Designers of Agile scaling frameworks like Scaled Agile Framework (SAFe) and Large Scale Scrum often gear them toward a particular end state. The Basecamp approach zeroes in instead on the steps required to achieve an Agile transformation. LeadingAgile, the company behind Basecamp, uses the metaphor of stations that climbers reach on their ascent to a summit. The five basecamps to develop Agile maturity include:
- stabilize the system;
- reduce the batch size;
- decouple dependencies;
- localize investment decisions; and
- invest to learn.
Within each basecamp, teams form expeditions, which are groups of Agile teams that go on the Basecamp journey together. This setup is similar to SAFe's release train.
The mantra for Basecamp adopters is to form teams, build backlogs and measure and control work.
Basecamp pros and cons
LeadingAgile recommends that organizations identify the structural, procedural and cultural barriers to Agile transformation.

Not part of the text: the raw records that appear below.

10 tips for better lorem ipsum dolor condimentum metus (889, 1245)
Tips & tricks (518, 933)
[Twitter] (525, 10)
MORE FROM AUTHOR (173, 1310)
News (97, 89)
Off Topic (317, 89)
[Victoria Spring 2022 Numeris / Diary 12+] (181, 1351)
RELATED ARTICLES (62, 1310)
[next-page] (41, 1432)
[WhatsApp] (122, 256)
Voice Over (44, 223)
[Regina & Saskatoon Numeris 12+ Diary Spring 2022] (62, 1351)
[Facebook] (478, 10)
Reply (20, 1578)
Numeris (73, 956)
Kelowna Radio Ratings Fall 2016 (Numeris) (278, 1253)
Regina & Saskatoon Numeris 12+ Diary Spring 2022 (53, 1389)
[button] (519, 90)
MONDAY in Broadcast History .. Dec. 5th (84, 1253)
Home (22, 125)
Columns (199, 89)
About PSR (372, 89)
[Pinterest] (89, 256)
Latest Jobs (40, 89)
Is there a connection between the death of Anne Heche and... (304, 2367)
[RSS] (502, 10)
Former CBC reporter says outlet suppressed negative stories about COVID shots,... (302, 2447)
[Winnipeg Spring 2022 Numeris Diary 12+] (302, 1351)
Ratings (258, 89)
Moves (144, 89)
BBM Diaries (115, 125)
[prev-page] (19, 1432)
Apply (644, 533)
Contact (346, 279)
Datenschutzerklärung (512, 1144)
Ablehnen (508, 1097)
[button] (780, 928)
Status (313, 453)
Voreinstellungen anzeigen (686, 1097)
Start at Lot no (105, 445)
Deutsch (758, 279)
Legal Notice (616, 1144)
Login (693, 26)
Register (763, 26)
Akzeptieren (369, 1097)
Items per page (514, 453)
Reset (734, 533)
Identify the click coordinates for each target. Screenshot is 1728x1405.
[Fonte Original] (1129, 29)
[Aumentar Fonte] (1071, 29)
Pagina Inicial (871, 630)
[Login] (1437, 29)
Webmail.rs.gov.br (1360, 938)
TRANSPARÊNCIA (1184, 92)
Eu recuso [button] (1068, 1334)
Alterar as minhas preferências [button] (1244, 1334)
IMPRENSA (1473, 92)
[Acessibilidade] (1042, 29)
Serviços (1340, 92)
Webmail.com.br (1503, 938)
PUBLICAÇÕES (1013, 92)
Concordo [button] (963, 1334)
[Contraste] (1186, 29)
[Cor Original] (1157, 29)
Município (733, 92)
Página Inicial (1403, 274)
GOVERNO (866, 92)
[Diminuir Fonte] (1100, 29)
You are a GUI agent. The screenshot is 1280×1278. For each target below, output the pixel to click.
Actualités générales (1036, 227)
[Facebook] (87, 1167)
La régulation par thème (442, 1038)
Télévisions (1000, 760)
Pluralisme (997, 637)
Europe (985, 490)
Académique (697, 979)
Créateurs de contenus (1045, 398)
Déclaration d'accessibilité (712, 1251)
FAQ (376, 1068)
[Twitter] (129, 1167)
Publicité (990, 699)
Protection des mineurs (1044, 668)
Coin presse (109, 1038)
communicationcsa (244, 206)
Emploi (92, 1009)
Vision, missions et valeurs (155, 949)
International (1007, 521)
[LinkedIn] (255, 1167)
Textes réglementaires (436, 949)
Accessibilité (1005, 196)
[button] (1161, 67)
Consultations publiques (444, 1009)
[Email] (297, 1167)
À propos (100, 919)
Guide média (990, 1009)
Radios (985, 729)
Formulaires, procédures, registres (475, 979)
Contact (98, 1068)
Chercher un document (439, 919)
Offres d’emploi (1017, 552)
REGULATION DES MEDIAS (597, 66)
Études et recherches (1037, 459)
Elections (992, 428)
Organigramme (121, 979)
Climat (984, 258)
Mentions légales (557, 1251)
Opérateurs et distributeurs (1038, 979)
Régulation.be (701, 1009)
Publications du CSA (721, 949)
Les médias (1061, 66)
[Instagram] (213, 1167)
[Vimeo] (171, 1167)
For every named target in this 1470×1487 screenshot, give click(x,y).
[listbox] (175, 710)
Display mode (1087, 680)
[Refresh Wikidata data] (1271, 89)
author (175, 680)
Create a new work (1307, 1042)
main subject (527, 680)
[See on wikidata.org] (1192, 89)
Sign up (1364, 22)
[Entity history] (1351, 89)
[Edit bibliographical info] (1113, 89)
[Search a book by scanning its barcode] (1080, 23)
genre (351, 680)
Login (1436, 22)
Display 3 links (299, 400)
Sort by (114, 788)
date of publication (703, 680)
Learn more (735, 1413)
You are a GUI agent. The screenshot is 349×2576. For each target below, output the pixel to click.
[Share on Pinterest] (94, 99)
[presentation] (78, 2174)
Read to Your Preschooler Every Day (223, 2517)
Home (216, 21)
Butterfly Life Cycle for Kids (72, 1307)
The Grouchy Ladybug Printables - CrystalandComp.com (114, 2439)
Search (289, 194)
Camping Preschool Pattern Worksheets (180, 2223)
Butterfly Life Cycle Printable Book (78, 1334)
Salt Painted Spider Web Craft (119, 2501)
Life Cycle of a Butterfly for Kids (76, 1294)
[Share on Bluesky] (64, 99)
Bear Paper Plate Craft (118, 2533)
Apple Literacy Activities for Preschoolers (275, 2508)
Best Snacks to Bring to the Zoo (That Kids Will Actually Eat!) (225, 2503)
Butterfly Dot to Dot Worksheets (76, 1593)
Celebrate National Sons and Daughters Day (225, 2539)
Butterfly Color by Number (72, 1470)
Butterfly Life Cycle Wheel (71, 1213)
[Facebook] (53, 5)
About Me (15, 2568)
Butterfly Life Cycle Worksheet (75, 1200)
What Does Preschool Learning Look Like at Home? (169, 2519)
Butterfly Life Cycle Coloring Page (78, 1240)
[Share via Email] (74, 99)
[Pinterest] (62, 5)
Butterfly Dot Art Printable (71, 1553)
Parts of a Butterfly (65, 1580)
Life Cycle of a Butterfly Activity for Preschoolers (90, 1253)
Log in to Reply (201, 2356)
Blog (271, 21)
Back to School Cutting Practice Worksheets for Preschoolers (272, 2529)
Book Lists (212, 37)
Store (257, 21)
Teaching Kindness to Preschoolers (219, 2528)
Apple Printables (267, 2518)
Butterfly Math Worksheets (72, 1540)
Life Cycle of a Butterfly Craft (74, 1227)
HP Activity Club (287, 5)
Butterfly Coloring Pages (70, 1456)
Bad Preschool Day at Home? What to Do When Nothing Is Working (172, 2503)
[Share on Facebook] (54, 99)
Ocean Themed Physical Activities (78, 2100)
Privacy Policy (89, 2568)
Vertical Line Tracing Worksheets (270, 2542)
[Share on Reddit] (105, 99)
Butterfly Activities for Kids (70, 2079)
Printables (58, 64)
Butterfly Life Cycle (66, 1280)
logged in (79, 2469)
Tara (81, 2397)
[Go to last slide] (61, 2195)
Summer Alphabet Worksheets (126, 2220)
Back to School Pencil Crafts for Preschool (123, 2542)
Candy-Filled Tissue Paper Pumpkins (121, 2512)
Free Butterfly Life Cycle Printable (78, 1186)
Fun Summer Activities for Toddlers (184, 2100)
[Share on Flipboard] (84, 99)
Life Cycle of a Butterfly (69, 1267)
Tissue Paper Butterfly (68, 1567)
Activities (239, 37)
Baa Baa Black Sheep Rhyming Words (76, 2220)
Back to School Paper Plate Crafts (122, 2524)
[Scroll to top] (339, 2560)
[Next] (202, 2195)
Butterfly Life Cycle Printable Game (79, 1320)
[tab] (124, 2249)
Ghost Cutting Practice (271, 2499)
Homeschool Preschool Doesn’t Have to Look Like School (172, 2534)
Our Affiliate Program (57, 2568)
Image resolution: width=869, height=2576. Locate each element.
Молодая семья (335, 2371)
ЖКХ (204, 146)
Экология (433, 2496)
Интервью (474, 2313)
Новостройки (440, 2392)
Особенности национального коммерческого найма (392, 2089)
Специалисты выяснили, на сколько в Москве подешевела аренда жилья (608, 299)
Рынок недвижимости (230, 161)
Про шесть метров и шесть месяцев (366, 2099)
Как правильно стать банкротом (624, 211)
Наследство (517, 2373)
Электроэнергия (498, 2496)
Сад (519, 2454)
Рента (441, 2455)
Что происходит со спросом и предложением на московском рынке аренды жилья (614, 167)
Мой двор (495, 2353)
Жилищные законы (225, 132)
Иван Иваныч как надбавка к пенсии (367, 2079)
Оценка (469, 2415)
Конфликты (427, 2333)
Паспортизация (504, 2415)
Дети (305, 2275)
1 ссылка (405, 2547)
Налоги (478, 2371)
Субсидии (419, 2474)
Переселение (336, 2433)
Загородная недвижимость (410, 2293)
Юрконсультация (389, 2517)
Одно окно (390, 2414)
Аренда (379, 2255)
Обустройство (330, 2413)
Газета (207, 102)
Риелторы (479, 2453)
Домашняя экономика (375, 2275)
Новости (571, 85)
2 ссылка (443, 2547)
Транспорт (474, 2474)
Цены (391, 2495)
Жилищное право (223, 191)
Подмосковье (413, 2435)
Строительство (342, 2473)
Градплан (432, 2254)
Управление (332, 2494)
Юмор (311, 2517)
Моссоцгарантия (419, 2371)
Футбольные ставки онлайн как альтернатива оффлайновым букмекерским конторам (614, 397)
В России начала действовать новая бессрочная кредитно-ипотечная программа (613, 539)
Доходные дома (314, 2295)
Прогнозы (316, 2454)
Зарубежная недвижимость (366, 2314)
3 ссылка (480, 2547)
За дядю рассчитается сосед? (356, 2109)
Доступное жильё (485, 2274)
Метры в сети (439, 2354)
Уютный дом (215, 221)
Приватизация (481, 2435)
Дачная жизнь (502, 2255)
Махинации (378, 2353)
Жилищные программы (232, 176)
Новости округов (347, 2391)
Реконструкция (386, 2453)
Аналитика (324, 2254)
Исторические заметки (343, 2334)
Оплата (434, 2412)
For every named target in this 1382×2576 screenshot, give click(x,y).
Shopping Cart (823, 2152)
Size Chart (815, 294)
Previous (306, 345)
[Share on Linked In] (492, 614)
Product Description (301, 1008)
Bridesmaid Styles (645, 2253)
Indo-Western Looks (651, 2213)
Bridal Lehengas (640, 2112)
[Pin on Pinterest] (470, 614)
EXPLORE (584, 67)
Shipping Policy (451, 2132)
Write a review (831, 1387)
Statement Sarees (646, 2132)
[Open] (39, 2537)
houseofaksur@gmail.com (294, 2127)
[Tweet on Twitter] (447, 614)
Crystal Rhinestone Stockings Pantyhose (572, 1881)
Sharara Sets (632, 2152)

The Basecamp model lays out a clear business value associated with Agile adoption, with ROI and a roadmap to success that the organization can design and chart upfront.
On the negative side, the Basecamp model doesn't offer much detailed public material to assess the approach. Information is abstract, as opposed to providing specific guidance on tasks, such as how to stabilize a system. There's also a philosophical disconnect between the iterative, continuous concepts in Agile and a roadmap laid out as a Gantt chart.